Design evaluation when A/B test is impossible
Company: Microsoft
Role: Data Scientist
Category: Analytics & Experimentation
Difficulty: easy
Interview Round: Technical Screen
## Scenario
You want to evaluate whether a product or model change (e.g., a new ranking strategy, pricing rule, or UI change) improves business outcomes.
However, **you cannot run a standard randomized A/B test** due to one or more constraints:
- Legal/compliance restrictions (cannot randomize users)
- Platform limitation (no experimentation framework)
- Strong network effects / interference (user outcomes affect each other)
- Rollout must be global (no holdout allowed)
- Treatment is self-selected (users opt in)
## Questions
1. **What metrics** would you choose?
- Propose a **primary metric** and at least 2 **diagnostic** and 2 **guardrail** metrics.
- Explain tradeoffs (e.g., short-term vs long-term, sensitivity vs robustness).
2. **How would you estimate the counterfactual** (what would have happened without the change)?
- Propose multiple causal inference approaches (at least 3), e.g. matching/weighting, difference-in-differences, synthetic control, regression discontinuity, instrumental variables, uplift modeling, etc.
- For each approach, state key **assumptions**, what data you need, and how you would validate/pressure-test the assumptions.
3. **How would you handle common pitfalls**?

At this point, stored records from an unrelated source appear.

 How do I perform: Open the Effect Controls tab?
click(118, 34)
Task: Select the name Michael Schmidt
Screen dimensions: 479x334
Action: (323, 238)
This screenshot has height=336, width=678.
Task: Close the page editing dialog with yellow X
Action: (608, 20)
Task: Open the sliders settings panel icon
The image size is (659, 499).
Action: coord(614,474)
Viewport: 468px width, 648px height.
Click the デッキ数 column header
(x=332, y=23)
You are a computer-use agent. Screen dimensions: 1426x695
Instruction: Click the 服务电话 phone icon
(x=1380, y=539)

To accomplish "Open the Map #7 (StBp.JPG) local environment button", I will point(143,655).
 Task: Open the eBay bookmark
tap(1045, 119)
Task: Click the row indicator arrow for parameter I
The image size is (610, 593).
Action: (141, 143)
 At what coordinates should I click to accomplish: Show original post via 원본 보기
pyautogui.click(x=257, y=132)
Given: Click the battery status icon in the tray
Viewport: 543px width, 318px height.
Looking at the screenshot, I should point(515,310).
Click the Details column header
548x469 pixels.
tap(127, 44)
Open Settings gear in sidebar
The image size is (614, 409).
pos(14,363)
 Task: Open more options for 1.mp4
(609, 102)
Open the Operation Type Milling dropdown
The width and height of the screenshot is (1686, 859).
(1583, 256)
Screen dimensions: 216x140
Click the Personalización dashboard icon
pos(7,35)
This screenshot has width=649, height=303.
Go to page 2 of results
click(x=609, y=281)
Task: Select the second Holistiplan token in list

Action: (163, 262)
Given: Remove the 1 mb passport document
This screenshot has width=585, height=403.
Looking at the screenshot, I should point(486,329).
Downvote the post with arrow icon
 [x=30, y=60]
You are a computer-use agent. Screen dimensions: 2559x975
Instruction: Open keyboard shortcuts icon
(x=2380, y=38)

- Confounding / selection bias
- Seasonality and time trends
- Delayed effects / novelty effects
- Spillovers/interference
- Missing data and metric instrumentation changes
4. Product monitoring follow-up:
- Suppose after launch, the **core KPI drops sharply on a single day**. Outline a structured investigation plan to determine whether it’s (a) a real product issue, (b) a logging/pipeline issue, or (c) an external shock.
- Include what slices you would check first and what “sanity checks” you would run.
Quick Answer: This question evaluates a data scientist's competency in causal inference, observational experiment design, metric selection, and production monitoring within the Analytics & Experimentation domain.